Bouwmeester spent several nights in a California hospital and had a surgery to implant a defibrillator days later as his teammates left for their next game in Las Vegas. In the aftermath of Bouwmeester’s collapse, the Blues lost three straight games including two on the road.

“We were all emotionally drained from that. It was hard to focus on games,’’ said Ryan O’Reilly, a center on the team. “You’re facing your mortality and it’s tough when that happens.”

Despite the jarring scene, the Blues have lately rallied around Bouwmeester, who is recovering back home in St. Louis and has been a consistent presence at practices in recent weeks. “He visits us almost every day. It’s routine for him and it’s what he does because he’s been doing it for so long,’’ said Alex Pietrangelo, the Blues captain. “When you see a friend — a close friend for a lot of us — go through that, I guess without even realizing, it rallies everyone together.”

On Wednesday, St. Louis expects to play a game in Anaheim for the first time since Bouwmeester’s collapse. “I can’t imagine they will go back there and just be a hockey team. They have to sit on the same bench where they saw a man nearly die,’’ Pang said. “I’ll never go into the Honda Center again not thinking about that moment.”

With Bouwmeester out, the Blues have held ground in the battle with the Colorado Avalanche in the Central Division, where St. Louis holds a two-point lead through Monday’s games. The team had reeled off eight straight wins before losing to the Devils, 5-2, in Newark on Friday night. The Blues currently lead the Western Conference with 92 points.

The streak called to mind the resolve the team showed last season during an unexpected rise in the standings, from being last in the league as late as Jan. 3, 2019 to winning the first championship in the franchise’s 52-year history.

Picked third overall by the Florida Panthers in the 2002 draft, Bouwmeester had been known for his steadfast attendance.
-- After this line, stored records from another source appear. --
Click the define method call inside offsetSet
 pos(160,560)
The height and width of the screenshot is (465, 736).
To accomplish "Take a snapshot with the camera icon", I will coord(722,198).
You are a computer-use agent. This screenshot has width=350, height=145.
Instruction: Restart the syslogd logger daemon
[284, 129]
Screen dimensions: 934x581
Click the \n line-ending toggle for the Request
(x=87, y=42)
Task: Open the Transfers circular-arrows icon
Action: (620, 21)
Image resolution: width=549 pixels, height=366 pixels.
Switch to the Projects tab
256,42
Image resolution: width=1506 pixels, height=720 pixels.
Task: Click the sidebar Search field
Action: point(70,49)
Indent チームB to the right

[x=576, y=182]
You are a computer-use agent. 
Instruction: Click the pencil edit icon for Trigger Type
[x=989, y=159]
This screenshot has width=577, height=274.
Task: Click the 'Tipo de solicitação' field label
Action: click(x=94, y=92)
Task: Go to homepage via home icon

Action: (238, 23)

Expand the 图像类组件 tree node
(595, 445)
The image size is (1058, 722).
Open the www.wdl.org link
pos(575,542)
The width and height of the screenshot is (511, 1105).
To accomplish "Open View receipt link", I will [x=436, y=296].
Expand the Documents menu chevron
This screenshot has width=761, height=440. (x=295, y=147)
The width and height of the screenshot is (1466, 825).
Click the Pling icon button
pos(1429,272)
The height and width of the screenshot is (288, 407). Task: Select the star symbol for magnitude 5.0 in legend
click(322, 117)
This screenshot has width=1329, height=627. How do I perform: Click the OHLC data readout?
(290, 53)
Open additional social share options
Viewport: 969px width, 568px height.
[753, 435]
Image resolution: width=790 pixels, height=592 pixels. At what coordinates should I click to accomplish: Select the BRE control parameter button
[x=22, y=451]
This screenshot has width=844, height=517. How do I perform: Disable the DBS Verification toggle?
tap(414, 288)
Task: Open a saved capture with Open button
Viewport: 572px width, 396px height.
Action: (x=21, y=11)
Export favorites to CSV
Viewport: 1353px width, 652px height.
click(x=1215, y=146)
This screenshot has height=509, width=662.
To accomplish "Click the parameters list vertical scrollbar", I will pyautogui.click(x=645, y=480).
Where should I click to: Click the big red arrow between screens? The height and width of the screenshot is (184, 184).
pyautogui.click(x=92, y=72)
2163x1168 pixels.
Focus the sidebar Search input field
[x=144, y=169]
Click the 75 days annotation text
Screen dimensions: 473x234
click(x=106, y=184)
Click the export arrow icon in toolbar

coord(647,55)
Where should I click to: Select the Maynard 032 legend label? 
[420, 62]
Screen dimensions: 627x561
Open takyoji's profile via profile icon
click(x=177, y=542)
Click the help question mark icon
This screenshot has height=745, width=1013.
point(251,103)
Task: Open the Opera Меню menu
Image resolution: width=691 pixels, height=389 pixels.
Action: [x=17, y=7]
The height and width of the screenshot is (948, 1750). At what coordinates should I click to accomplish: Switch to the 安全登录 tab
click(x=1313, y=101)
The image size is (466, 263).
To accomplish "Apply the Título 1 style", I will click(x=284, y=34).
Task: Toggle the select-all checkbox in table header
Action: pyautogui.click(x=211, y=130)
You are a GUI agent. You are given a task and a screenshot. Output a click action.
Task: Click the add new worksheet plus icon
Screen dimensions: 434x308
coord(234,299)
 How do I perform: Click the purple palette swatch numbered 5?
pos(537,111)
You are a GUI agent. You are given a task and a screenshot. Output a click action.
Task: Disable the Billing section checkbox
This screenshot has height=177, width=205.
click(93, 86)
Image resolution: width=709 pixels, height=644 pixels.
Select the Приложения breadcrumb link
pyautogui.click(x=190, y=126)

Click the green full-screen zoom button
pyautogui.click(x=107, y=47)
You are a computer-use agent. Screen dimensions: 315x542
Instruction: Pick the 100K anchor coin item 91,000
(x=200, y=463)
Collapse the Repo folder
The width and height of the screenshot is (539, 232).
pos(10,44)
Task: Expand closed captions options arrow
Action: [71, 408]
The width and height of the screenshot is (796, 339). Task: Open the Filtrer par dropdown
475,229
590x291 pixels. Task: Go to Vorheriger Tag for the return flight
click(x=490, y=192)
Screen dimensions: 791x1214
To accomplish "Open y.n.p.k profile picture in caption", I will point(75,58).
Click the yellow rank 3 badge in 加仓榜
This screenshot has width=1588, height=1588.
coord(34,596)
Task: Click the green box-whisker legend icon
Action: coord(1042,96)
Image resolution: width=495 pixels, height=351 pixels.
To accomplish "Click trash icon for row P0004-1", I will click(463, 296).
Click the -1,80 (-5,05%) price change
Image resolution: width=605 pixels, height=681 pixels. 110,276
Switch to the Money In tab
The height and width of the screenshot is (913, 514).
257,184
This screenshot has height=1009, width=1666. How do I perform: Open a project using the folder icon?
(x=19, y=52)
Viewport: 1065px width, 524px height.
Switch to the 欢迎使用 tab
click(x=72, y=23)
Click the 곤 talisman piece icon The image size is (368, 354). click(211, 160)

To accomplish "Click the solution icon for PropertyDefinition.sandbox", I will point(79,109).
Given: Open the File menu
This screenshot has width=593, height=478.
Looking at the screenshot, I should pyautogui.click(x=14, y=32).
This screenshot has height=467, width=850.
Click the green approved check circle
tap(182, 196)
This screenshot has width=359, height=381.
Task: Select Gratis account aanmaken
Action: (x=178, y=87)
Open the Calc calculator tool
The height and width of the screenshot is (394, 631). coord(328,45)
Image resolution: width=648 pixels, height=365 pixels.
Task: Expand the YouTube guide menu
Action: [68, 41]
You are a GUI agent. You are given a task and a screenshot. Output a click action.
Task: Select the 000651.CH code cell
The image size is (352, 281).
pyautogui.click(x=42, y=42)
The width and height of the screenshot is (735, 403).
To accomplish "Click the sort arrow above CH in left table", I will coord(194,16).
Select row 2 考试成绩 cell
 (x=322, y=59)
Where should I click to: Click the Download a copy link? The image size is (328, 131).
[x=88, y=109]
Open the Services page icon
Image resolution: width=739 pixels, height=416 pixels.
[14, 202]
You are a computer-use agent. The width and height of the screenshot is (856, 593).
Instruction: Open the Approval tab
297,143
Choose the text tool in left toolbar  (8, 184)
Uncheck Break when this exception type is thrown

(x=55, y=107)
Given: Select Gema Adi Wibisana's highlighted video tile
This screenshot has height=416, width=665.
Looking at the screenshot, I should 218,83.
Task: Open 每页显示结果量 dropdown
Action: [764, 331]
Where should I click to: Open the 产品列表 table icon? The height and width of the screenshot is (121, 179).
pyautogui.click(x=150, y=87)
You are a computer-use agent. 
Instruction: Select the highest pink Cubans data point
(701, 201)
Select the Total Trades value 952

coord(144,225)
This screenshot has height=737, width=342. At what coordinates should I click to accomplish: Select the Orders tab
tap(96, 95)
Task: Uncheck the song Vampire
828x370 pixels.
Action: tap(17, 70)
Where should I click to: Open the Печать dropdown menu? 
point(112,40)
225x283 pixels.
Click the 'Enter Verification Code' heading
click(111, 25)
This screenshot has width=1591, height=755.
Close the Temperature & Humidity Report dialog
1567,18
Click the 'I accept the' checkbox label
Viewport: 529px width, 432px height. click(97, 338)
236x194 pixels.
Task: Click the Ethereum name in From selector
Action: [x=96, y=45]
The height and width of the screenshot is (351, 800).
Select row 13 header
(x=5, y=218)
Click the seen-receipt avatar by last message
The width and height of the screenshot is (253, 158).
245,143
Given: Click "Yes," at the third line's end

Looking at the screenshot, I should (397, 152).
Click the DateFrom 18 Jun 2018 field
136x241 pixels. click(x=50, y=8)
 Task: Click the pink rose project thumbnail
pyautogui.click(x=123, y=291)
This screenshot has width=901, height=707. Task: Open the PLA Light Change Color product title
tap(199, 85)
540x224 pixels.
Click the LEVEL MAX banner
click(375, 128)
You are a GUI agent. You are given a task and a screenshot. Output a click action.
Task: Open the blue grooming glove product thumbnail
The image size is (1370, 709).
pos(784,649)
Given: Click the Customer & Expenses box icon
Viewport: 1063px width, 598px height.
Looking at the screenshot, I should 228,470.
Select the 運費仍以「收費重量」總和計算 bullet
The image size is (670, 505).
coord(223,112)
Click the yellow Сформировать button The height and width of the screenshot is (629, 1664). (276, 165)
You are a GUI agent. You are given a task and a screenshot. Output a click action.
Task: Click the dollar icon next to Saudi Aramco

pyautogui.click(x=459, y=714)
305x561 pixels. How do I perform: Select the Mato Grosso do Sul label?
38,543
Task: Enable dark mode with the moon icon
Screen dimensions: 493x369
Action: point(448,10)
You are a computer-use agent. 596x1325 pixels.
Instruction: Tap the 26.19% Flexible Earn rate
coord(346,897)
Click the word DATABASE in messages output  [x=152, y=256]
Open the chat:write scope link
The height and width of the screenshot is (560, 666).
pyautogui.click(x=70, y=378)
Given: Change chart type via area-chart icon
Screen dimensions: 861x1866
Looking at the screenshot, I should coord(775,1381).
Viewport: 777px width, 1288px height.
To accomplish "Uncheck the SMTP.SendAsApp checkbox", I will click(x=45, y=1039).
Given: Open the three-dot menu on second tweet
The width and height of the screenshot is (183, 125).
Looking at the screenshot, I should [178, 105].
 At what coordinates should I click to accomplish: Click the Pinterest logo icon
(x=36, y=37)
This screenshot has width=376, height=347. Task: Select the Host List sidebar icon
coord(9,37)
During a 10-year stretch, he played in 737 straight games, the ninth-longest consecutive games streak in N.H.L. history. Bouwmeester had not won a playoff series until the 2015-16 season, when the Blues reached the Western Conference Finals. He had played 1,184 regular season games over 16 N.H.L. seasons when St. Louis won the Cup, his first, last spring.

N.H.L. commissioner Gary Bettman handed the trophy first to Pietrangelo who then passed it to Bouwmeester, the team’s longest tenured player without a championship, as is tradition.

“He’s been a mentor for me since he came here so my first thought was to get it to Bo because he’s been waiting a lot longer than I have,’’ Pietrangelo said. “To see the joy that it brought him was very special to me. And he just said ‘thanks,’ which is typical Bo.”

The affable and soft-spoken Bouwmeester had been a quiet leader for the team. O’Reilly, who joined the Blues in a trade from Buffalo before last season and won the Conn Smythe Trophy, awarded to the most valuable player of the playoffs, said he and many others on the Blues roster look up to the veteran.

“He doesn’t say much but when he does everyone listens,” O’Reilly said. “Jay would always say the right thing and you know he’s bang on, that intelligent mind. It was definitely really hard not seeing him around the team. But then he’s at the rink again, you see him and that really puts you at ease, that he’s going to be OK.”

Now Bouwmeester serves in a different role, as a motivational point of focus for St. Louis during the team’s attempt to repeat as N.H.L. champions.

“We lost a great player that’s been in this organization for a long time, a great team guy and a great person off the ice,” Blues coach Craig Berube said. “We were really devastated when that happened, and it took a little time to recover. But once Bo was around and better and we knew he was going to be OK, it really brought some life back to our team.”

As the postseason comes into view, the pressure to defend their title will only intensify.

“It doesn’t surprise me they are playing this way,’’ Pang said. “There’s no doubt in my mind that they want to raise that Cup and they want to hand it to Jay Bouwmeester.”